Count Hieronymus Lauweryn or Jerome Laurinus of Watervliet was a courtier at the court of Philip the Handsome, (Lord of the Netherlands and Duke of Burgundy then briefly King of Castile) to whom Lauweryn was treasurer. He was also a courtier at the courts of Maximilian I, Holy Roman Emperor, and of Margaret of Austria. Of common origins, the lordship of Watervliet was awarded to Hieronymus by Philip in 1507. He married twice His son Matthias Lauweryn, or Matthias Laurinus (d.1540), the second lord of Watervliet, was well known to Erasmus. He was responsible for the construction of the Church of Our Lady's Ascension in Watervliet.

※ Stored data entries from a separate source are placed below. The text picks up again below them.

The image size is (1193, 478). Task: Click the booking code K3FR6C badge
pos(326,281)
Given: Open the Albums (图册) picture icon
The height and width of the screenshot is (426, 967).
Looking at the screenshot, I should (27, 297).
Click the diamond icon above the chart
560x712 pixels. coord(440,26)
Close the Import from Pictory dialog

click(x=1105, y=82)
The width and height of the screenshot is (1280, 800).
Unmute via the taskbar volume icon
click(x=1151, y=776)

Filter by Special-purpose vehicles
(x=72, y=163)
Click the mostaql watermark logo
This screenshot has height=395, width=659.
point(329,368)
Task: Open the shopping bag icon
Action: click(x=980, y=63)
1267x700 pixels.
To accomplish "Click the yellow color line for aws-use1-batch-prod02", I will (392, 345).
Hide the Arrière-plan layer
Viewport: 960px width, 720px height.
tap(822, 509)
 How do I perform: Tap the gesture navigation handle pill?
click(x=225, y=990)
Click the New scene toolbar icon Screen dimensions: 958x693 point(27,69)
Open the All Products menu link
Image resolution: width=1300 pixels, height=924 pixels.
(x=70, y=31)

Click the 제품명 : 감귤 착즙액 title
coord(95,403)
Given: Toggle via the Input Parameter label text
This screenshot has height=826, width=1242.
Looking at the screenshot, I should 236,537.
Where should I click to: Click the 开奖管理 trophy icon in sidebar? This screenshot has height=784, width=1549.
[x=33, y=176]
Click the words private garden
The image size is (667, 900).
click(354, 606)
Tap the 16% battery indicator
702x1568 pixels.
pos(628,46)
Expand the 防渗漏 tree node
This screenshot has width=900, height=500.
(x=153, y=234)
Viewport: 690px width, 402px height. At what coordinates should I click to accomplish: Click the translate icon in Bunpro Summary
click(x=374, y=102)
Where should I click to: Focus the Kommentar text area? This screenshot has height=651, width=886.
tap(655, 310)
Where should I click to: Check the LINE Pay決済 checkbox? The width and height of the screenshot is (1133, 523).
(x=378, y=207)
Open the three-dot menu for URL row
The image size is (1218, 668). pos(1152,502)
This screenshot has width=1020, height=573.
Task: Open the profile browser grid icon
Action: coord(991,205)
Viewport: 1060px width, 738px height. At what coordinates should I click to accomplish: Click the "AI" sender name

He is primarily remembered for having commissioned a chansonnier,  which is named after him, around 1505/6 in Bruges. His chansonnier contains works by Alexander Agricola, Loyset Compère, Jean Mouton and Josquin. The songs are composed in various languages, comprising 36 French, and 25 Dutch, 14 Latin and 2 Italian works. Finally there is one Latin-French double-texted motet-chanson.

An edition of the chansonnier, with an introduction by W. McMurtry, was published by Alamire Music Publishers in 1989, and a selection of songs, including all Dutch songs, of the chansonnier recorded on 2 CDs by the Egidius Kwartet in 2007.